I had a beautiful opportunity the other day to teach this to a little girl who was distracted, uncomfortable and in pain.  She had just participated in the kids class that I teach called Playing From the Heart: Kids Connect (www.playingfromtheheartkidsconnect.com) and we had shared a picnic together and then we were all playing at the park.  She was upset about her hands and her mom was trying to get her to rinse them off in the splash pad because they were full of sand.  She seemed quite agitated and she couldn’t quite hear her mom, she was too upset about it all.  The girl was close to me so I asked her if she had a “bobo” on her hand because that would be quite uncomfortable with sand in it.  She stopped and looked at me and was calm for a moment, then they went back to trying to rinse it off.  She ran away.  When she came back, she was standing right in front of me.  I asked her if she could pretend like she was holding a fruit in her hand like we did in the class (for more information about the fruit meditation we did, please check out my other website at the following link!: http://playingfromtheheartkidsconnect.com/2012/07/22/using-the-fruit-meditation-at-home/).

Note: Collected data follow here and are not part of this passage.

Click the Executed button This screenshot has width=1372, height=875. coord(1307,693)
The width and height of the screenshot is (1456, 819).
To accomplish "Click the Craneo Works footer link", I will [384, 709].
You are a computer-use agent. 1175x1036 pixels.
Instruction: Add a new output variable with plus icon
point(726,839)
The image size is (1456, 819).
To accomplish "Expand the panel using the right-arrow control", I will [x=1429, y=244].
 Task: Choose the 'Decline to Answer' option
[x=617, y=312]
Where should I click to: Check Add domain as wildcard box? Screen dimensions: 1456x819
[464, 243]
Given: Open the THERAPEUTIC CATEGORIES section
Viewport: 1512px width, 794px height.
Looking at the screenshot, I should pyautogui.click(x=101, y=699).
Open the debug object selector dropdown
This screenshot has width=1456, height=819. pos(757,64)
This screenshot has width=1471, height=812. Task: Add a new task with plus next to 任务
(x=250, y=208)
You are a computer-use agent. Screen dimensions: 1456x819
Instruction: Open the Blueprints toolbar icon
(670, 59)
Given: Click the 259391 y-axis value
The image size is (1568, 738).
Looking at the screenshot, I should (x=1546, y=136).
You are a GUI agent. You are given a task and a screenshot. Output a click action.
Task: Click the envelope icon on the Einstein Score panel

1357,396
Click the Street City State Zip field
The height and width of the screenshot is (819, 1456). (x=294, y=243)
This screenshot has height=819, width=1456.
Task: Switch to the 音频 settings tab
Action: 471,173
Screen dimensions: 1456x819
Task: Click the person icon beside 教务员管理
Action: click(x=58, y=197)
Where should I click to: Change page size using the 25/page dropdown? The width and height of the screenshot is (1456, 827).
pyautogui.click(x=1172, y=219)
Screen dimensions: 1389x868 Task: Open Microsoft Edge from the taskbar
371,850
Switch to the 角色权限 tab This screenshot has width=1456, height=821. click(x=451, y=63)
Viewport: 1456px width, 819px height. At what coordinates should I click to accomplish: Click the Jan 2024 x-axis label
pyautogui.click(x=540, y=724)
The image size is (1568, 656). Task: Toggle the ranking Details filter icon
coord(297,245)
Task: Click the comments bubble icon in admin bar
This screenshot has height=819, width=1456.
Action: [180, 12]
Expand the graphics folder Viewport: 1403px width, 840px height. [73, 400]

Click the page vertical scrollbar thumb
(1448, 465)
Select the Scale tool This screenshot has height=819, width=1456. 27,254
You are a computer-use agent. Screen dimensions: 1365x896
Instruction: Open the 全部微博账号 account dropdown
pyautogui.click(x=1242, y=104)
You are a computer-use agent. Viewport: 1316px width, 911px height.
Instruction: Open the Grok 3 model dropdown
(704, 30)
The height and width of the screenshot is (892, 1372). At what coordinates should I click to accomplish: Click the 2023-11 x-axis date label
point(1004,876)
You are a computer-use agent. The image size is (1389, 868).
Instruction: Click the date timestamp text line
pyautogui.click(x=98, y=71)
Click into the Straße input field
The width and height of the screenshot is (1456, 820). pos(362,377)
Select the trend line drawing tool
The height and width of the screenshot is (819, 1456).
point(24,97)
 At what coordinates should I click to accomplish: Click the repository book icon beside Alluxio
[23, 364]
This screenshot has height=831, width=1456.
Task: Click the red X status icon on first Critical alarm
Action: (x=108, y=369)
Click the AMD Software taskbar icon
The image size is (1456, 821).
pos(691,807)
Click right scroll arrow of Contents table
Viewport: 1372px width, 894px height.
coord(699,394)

from: http://www.thelivingvision.com/blog/?m=200808

She cupped her hands around the imaginary fruit.  I let her know that all the love she sent to the fruit, she could now send to her hands to bring the love and calm to her hands so she could feel more comfortable.  She seemed ready to do it, so I asked her if I could help her too and she agreed.  So she held her hands together and I put mine around hers without touching them.  I closed my eyes and sent all my love to my hands and then out to her hands. I could totally feel it going out and over to her hands, it was super awesome, super loving, super beautiful.  I opened my eyes and asked her if she could feel that and she had an interesting look on her face, so I kept doing it and then I knew it was time to stop, so I did.  Her mom was right there and I explained to her that we were doing the fruit meditation and sending the love to our hands to ease her daughter’s discomfort.  I looked at her daughter and asked her again if she felt better, if she had felt the love and she loudly breathed out and she had these huge shivers, and she did that a couple of times.  It was super cool, she looked so calm, so incredulous and so happy all at once.  It was such a gift for me to be able to offer that to her because in the past, I have been so closed off and so scared of uncomfortable situations.   She stood around me for a minute and then it was time for her to go and she left.  I was sitting there smiling so much, so excited to be in a place where I can pass on these tools that I have had to learn for myself to be comfortable again.

Thank you to that little girl for that beautiful opportunity!